管理番号:
PB012397

書誌情報

論文名:
Returning to physical activity after covid-19/COVID-19罹患・回復後の身体活動復帰
著者:
Salman D, Vishnubala D, Le Feuvre P, Beaney T, Korgaonkar J, Majeed A, McGregor AH
雑誌名:
BMJ
発行年:
2021
巻:
8
号:
372
頁:
m4721

対象

ヒト:
対象
有疾患者
地域:
地域1
欧米

研究の種類・調査の方法

研究の種類:
種類2 (介入・コホート)
その他
種類2 (その他)
総説
調査の方法:
方法
その他

アウトカム

予防:
予防 (高血圧症・心疾患・脳血管障害)
な し
予防 (高脂血症・糖尿病・肥満)
な し
予防 (がん)
な し
予防 (転倒・骨折・介護)
な し
維持・改善:
維持・改善 (体力・廃用性萎縮)
な し
維持・改善 (糖質代謝・脂質代謝・タンパク質代謝・骨代謝)
な し
維持・改善 (ADL・QOL)
な し
維持・改善 (心理的指標)
な し

図表

図表1:
図表掲載箇所:
P3, 図1(一部抜粋)

概要・結論

概要:

本報告は、COVID-19にり患した患者が、治療後、どのような場合、身体活動・運動を安全に再開することができるのか、実践者向けの解説論文である。治療が終了したCOVID-19患者のうち、「症状が消失していない」「過去の症状が重篤」「心筋梗塞の既往あり」の場合、身体活動を始める前にさらなる検査等を行う等、慎重な対応が求められる。一方、これらに該当せず、症状が消失して7日間以上が経過した場合、身体活動を再開できる。身体活動・運動の再開は、Phase 1~Phase 5までの5段階で行い、各Phase1週間で行う。
●Phase1の目標は「身体活動・運動の再開に向けた準備期」である。深呼吸、柔軟、ストレッチ、バランス運動を、非常に低い強度(ボルグスケール:6-8)から行う。
●Phase2の目標は「歩行や軽いヨガ、家事などの低強度の運動」である。1日10~15分程度から徐々に時間を長くする。ボルグスケール11程度の強度で、30分間歩行できた場合、次のPhaseへ移行する。
●Phase3の目標は「中強度の有酸素運動、またはレジスタンス運動の導入」である。5分間の有酸素運動(ボルグスケール12-14)を1回のインターバルを挟んで2セットを行い、さらに可能であれば、2回のインターバル×4セットを行う。30分間のセッションを7日間行い、さらに1時間の休憩後に十分の回復できていることが確認された場合、次のPhaseへ移行する。
●Phase4の目標は「中強度の有酸素運動に加え、身体機能回復運動を含むレジスタンス運動」である。
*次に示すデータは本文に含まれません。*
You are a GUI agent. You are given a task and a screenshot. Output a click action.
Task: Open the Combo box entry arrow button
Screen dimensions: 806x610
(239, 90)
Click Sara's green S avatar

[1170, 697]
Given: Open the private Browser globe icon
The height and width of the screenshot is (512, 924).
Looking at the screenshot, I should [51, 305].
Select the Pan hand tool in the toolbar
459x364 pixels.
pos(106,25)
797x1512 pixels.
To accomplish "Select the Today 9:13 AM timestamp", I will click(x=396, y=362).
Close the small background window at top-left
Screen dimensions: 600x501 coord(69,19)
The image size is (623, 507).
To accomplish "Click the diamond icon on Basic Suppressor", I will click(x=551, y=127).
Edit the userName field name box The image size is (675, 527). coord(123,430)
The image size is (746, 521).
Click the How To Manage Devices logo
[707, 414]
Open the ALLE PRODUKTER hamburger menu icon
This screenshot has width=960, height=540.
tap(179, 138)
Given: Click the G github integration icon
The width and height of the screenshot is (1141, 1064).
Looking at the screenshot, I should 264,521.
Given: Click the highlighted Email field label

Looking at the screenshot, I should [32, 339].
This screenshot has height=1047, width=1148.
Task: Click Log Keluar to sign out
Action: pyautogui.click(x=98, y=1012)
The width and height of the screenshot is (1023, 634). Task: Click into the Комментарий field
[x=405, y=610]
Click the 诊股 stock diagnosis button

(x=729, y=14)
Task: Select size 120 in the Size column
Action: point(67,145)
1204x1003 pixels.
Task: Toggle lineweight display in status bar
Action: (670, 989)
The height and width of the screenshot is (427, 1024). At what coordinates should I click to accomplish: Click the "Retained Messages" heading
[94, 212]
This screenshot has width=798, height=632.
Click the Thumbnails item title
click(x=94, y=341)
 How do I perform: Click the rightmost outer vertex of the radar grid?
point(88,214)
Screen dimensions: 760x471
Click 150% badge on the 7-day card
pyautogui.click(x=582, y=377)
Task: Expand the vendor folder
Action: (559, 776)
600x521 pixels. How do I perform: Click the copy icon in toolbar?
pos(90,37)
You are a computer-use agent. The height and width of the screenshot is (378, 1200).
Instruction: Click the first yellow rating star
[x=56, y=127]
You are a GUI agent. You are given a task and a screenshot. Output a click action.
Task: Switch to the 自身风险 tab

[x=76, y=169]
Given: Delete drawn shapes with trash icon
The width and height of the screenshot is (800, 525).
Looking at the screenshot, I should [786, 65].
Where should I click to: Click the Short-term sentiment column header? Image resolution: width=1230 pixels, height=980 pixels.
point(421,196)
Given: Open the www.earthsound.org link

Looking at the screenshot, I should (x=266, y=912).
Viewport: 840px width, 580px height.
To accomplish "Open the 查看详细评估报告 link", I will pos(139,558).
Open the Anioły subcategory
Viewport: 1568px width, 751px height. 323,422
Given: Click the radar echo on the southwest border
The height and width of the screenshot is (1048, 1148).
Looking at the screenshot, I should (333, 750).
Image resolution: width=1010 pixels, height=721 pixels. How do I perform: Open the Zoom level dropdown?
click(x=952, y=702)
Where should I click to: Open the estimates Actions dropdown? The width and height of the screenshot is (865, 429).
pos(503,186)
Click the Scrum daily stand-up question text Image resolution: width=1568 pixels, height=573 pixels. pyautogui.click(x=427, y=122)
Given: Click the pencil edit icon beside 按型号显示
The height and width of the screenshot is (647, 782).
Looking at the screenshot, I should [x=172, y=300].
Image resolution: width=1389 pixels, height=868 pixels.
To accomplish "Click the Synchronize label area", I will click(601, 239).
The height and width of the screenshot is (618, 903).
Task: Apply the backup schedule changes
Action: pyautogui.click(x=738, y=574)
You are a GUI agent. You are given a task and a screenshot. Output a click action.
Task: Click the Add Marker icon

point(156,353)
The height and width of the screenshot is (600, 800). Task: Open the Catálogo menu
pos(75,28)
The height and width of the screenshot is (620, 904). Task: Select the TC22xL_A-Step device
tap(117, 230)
「ややきつい強度(ボルグスケール12-14程度)の運動で、2日実施、1日休憩の頻度で行う。7日間実施して、疲労感が残らない場合、次のPhaseへ移行する。
●Phase5の目標は「通常の運動習慣へ戻すこと」である。きつい強度(ボルグスケール15以上)で行ってもよい。

結論:

COVID-19へり患した患者が、回復後に身体活動・運動を安全に再開するために、7日間以上の無症状期間後に、非常に低強度から少しづつ強度をあげていくアプローチが望ましい。、

エキスパートによるコメント:

COVID-19患者に対し、身体活動・運動の再開について、具体的に解説されている。本論文は、医療関係者だけでなく、地域・職域等で運動の実践・指導者にも有用なガイドラインといえる。